*** Opening RAW DATA ***

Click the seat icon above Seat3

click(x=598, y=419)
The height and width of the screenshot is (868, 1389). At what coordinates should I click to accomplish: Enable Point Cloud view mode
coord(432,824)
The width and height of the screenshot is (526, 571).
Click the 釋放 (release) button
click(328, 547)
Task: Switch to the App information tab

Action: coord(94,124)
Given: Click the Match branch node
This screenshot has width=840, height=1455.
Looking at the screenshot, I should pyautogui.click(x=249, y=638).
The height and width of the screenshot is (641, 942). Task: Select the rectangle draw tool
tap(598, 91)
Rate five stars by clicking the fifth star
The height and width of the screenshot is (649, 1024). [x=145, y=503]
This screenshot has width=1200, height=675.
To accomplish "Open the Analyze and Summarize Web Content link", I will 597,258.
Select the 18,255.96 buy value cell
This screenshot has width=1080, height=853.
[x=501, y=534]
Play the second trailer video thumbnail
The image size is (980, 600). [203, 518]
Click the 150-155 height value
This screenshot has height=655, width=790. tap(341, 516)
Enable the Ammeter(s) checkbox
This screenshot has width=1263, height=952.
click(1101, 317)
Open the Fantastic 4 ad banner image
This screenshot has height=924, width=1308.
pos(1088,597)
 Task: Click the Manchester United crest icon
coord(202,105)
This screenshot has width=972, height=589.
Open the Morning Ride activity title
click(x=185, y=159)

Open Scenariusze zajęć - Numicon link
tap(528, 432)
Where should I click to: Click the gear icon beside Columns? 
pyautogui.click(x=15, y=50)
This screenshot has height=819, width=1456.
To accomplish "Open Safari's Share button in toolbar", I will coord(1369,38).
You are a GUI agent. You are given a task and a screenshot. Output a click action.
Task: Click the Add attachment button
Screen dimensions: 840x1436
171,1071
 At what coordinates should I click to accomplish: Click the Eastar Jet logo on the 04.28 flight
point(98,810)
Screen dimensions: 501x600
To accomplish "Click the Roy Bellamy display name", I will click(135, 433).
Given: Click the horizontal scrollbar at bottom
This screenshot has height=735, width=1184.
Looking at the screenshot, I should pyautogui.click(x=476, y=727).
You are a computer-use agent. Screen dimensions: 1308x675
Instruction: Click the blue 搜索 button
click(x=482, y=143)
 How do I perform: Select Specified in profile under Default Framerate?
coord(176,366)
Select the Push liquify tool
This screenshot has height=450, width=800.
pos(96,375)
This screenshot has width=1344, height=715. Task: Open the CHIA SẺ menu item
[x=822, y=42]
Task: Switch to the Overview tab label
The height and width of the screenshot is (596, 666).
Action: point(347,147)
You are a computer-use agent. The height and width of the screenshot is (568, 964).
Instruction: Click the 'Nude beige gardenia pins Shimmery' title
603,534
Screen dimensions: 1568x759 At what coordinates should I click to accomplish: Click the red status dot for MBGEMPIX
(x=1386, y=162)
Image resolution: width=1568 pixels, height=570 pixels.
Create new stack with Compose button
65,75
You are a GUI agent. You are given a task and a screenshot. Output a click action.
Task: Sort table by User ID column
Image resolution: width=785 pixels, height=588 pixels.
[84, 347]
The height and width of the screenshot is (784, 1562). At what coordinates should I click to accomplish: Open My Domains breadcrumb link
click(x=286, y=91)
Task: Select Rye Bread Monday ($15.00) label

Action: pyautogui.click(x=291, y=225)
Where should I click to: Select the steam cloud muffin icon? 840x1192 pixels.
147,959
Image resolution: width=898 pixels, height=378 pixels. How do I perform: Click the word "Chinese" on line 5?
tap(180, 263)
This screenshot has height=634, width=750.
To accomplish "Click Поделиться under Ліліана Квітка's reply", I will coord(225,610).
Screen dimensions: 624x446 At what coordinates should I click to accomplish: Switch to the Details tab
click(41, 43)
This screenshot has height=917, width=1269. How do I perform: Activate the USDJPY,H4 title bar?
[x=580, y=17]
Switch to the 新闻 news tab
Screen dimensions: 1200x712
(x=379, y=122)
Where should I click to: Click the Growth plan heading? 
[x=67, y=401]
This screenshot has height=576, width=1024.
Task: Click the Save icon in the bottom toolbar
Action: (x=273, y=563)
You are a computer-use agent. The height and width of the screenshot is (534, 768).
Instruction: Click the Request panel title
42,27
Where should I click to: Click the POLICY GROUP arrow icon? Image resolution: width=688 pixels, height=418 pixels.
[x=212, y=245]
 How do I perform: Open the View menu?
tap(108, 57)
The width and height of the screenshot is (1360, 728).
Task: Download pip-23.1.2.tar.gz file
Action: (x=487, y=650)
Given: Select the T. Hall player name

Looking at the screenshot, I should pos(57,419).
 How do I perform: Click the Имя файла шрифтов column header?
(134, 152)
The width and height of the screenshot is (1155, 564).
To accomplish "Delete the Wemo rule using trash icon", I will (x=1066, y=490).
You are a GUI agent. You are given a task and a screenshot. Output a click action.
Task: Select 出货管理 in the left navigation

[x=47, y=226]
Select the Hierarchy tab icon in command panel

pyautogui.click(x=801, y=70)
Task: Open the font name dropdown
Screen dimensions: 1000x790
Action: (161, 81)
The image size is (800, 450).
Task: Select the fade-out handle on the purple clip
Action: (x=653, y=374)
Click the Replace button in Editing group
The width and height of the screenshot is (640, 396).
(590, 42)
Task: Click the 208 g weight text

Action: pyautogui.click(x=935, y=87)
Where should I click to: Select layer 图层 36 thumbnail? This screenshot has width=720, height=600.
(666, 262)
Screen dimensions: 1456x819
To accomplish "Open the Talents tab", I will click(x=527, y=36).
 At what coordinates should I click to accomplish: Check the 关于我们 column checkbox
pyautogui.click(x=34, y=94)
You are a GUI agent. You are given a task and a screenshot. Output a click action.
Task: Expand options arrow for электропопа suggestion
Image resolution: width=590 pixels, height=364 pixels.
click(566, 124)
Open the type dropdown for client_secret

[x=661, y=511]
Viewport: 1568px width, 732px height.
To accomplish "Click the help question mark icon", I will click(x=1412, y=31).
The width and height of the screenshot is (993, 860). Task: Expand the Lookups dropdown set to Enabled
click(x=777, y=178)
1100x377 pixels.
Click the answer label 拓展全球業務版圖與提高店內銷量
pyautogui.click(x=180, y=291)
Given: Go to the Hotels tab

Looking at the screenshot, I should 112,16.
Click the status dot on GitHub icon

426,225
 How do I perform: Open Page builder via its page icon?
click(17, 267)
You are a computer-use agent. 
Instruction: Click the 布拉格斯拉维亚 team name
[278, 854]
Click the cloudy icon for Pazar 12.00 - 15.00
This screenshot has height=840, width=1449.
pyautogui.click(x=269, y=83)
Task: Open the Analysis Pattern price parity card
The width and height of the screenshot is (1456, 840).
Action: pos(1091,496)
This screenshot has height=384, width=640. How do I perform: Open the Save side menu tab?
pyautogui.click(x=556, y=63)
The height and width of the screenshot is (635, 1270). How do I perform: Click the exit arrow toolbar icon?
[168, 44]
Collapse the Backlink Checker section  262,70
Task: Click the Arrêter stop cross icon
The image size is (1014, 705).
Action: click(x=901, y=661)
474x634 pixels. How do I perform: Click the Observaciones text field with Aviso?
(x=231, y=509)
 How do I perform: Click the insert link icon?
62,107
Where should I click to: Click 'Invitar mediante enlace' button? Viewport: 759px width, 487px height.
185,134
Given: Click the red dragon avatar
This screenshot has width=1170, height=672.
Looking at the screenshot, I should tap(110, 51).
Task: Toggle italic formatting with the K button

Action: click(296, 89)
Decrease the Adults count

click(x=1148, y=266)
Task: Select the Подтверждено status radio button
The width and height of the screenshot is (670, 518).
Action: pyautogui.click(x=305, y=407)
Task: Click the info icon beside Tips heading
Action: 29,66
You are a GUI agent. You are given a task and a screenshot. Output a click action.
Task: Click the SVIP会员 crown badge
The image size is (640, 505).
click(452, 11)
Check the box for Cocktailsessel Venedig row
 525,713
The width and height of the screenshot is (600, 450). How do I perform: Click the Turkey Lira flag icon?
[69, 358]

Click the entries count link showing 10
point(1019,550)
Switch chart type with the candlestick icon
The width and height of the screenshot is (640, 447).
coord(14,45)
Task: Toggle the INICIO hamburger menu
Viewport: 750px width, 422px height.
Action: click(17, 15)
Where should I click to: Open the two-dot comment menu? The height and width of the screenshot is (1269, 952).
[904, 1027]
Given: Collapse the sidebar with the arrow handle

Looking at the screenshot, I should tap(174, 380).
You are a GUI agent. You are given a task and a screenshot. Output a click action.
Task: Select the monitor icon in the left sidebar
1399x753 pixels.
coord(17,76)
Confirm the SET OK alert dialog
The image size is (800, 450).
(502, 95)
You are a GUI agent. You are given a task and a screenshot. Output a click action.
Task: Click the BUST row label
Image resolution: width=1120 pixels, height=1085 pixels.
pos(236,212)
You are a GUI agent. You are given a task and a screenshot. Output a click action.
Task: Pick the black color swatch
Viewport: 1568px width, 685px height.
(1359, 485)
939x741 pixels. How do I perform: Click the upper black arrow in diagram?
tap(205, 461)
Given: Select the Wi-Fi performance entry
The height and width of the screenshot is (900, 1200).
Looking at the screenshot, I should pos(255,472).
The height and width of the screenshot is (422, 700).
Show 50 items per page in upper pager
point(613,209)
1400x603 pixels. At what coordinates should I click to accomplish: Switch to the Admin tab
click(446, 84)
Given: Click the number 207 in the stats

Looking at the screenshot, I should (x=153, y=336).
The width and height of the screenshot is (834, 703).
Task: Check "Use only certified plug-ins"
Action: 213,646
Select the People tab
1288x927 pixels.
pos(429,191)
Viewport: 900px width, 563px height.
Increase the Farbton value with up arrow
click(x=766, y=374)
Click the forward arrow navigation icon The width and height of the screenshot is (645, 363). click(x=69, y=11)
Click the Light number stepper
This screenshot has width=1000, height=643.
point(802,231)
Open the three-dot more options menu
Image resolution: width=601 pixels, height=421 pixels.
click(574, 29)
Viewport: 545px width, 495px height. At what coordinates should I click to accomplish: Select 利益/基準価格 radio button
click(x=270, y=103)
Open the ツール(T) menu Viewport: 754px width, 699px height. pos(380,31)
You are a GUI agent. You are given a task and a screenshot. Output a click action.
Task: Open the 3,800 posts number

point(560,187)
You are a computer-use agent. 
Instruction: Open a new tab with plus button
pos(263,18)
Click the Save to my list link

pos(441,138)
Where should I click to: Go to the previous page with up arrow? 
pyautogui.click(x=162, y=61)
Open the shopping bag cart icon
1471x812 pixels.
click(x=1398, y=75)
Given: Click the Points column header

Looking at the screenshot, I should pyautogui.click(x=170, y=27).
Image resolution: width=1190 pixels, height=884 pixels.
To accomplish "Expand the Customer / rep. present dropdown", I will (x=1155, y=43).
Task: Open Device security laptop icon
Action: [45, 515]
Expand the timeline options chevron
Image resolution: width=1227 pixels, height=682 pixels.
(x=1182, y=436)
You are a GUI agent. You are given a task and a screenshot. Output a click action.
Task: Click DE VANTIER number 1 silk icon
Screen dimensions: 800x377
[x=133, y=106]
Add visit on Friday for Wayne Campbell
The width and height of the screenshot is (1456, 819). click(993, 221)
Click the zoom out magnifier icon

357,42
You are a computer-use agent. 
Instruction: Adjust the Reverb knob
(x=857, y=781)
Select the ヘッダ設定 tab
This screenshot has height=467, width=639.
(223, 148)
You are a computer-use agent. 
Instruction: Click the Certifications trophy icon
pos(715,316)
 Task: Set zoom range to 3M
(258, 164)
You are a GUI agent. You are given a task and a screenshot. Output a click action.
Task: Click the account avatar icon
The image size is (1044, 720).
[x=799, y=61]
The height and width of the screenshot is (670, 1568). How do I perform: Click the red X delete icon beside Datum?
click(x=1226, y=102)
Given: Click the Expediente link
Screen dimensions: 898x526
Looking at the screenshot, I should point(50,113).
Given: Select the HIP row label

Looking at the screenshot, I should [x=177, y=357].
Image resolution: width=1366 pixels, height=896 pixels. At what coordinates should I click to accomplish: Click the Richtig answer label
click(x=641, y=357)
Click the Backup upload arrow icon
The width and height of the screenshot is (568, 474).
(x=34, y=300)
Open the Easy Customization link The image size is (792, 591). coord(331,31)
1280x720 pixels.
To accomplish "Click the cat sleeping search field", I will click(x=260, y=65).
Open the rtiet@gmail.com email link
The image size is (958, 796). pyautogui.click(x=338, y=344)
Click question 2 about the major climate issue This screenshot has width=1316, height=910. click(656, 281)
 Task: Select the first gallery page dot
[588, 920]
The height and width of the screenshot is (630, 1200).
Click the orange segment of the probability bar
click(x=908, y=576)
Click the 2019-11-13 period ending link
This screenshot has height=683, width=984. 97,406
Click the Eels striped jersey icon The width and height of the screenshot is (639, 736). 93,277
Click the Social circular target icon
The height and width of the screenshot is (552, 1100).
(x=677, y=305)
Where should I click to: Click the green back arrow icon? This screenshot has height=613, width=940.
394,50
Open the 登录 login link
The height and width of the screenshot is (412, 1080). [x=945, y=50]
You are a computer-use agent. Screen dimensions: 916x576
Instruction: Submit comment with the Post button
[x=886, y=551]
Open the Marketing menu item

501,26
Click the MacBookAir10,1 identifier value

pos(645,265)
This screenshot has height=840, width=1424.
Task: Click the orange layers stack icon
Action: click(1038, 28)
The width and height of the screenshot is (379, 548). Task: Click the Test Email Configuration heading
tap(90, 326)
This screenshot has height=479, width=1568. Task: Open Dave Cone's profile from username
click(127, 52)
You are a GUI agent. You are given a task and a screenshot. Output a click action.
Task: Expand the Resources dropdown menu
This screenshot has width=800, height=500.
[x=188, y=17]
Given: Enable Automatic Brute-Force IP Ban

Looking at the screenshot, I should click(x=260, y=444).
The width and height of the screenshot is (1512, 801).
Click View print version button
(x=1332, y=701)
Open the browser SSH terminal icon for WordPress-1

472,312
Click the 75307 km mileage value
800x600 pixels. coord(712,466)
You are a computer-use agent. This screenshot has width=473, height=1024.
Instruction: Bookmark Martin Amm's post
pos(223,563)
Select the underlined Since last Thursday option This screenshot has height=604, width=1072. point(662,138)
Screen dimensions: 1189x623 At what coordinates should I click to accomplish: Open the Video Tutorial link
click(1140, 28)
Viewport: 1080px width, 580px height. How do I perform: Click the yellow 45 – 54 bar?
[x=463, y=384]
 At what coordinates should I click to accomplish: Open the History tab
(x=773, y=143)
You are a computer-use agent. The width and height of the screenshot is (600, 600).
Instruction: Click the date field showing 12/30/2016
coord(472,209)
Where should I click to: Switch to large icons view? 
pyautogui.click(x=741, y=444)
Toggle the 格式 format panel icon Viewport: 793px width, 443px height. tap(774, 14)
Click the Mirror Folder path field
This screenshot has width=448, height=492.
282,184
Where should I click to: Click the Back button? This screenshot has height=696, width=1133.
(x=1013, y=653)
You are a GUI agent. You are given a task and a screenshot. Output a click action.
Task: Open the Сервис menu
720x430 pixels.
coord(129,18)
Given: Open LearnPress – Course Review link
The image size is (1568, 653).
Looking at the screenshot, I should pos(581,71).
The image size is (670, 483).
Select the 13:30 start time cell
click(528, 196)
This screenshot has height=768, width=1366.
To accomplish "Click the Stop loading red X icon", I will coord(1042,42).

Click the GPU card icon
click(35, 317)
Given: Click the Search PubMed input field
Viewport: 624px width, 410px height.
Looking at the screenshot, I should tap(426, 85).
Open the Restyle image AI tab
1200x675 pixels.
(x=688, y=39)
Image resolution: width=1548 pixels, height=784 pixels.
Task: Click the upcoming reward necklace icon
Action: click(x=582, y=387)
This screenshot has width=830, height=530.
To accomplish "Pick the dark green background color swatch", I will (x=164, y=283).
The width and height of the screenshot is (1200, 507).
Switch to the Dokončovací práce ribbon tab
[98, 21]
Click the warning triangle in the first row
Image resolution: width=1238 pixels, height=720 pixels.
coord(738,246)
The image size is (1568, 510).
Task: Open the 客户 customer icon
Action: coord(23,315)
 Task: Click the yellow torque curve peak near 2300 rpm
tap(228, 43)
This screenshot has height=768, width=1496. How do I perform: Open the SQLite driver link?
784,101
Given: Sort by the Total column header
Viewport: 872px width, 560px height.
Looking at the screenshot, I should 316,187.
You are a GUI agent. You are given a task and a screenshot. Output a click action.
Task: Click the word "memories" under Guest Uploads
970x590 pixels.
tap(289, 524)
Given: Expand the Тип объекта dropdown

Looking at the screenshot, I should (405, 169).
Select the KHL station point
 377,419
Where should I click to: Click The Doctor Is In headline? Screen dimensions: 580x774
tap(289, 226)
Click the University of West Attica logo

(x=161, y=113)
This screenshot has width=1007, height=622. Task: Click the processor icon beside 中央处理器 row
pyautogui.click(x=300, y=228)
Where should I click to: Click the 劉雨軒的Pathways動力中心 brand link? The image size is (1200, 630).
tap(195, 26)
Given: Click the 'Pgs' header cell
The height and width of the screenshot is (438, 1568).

*** Closing RAW DATA ***

== INSTRUCTIONS TO FOLLOW ==
Every line of the records containing the word "swatch" must appear in the answer.

== RESPONSE FOR THIS EXERCISE ==
Task: Pick the black color swatch
To accomplish "Pick the dark green background color swatch", I will (x=164, y=283).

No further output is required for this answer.